I entered the psychologist’s office reluctantly. But I knew I had to find out if I was losing my memory.
The psychologist greeted me and led me to a huge black leather reclining chair. He looked a lot like Sigmund Freud, oval head, balding, deep-set eyes and a grey beard and mustache.
“Doctor, I’m afraid I’m losing my memory and if it goes so will my identity!”
I called him doctor, I didn’t know if he was or not, but it sounded more like he would know what he is talking about if I called him doctor!
“What makes you think this is not just normal aging?”
“It happens too often and it makes me feel powerless.”
“That’s you choosing to feel powerless, I will help you “unchoose” that perception. What you need is a new mindset!”
Now I was getting confused.
“What is a mindset?”
The Freud look alike cleared his throat and said:
“Mindsets are beliefs, perceptions and attitudes; in your case your beliefs and attitudes about memory and aging. How you think about things, negatively or positively.”
“Doctor, I know memory erodes with age, I just turned seventy, does this mean, I am declining in my cognitive functioning?”
I thought I’d throw that in, “cognitive functioning”, so he wouldn’t think I’m a dummy.
Freud continued: “Our beliefs are the rules and values that guide us in our daily activities.”
Then I went off the deep end.
“Doctor, I know my memory is failing and I can’t stand it.”
“I can’t relax, this is awful, I can’t remember my neighbor’s name or the items I needed at the grocery store. My memory is bad and it is only going to get worse!”
I started breathing heavy!
“You’re going to exhaust yourself, if you don’t calm down,” said Freud.
The doctor stared at me like he could see into my soul!
“Okay, lets get this therapy on the road. I’m going to give you an event and I want you to respond to it. Ready? Here we go:
“Oh, I forgot two items from the grocery store!”
I blurted out: “Oh god, I’m losing it. Could this be the beginning of dementia?”
“Now see, your response should have been:
“Well, I remembered the other eight items. I guess I wasn’t paying attention.”
Freud smiled and said: “Now I’m going to teach you a little memory trick. Sometimes there is an emotional component to your forgetfulness.
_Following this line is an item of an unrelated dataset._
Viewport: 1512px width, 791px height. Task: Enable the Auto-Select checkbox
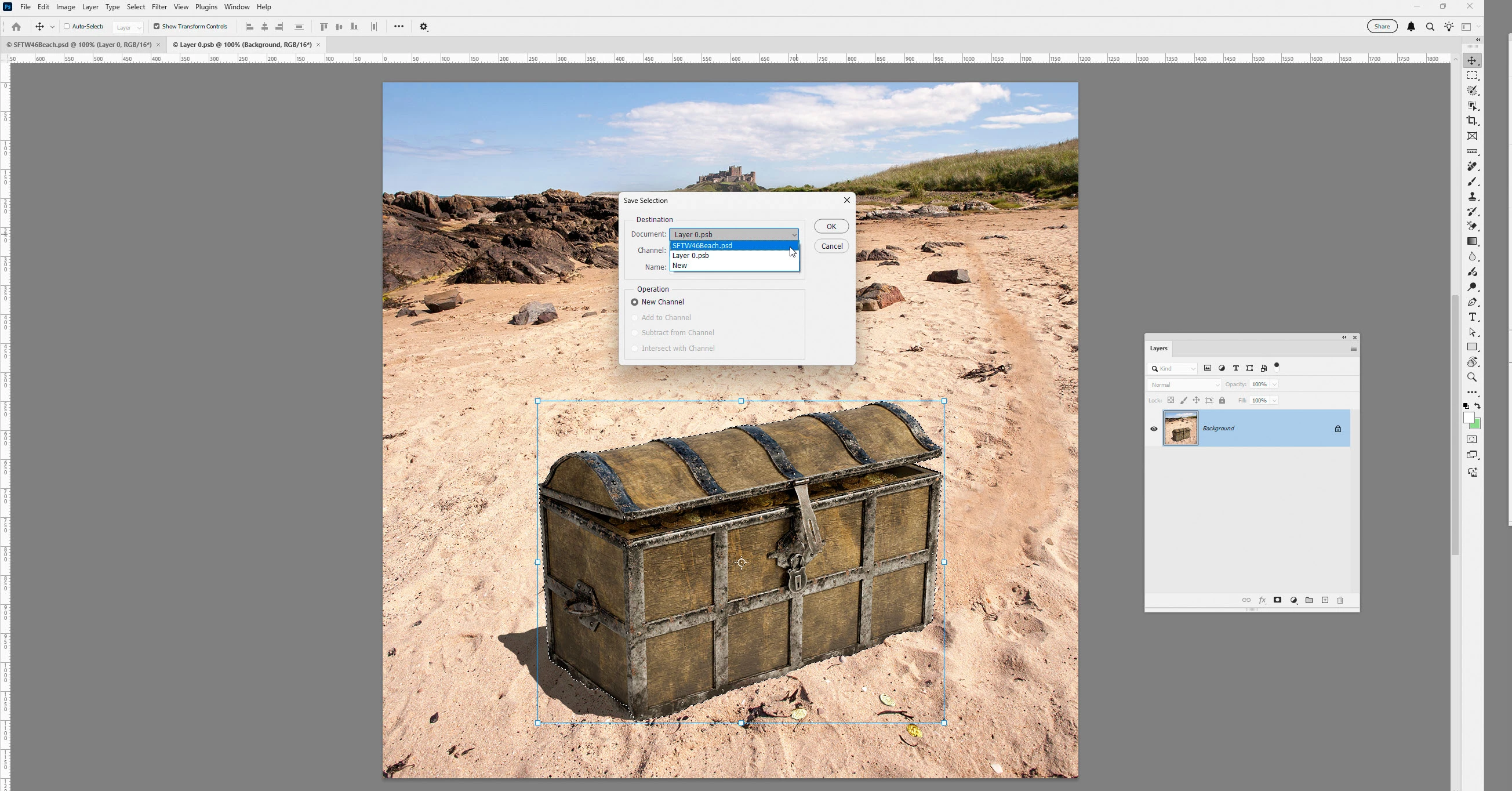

Suppose you can’t recall the name of a person you couldn’t get along with. You remember your anger but you can’t remember the name. You need to counter the anger with humor. Think of a funny thing about that person. Humor encourages memory function. The anger response is gone and you can refocus on the name you want to recall. This trick is called, Distract So You Can Remember.”
“My brain was aching with all that information.”
Freud said: “I think you will be alright now. There probably isn’t a lot of things you forget.”
As I was leaving I said:
“There’s three things I forget a lot, names and faces and now I’ve forgotten the other thing!!!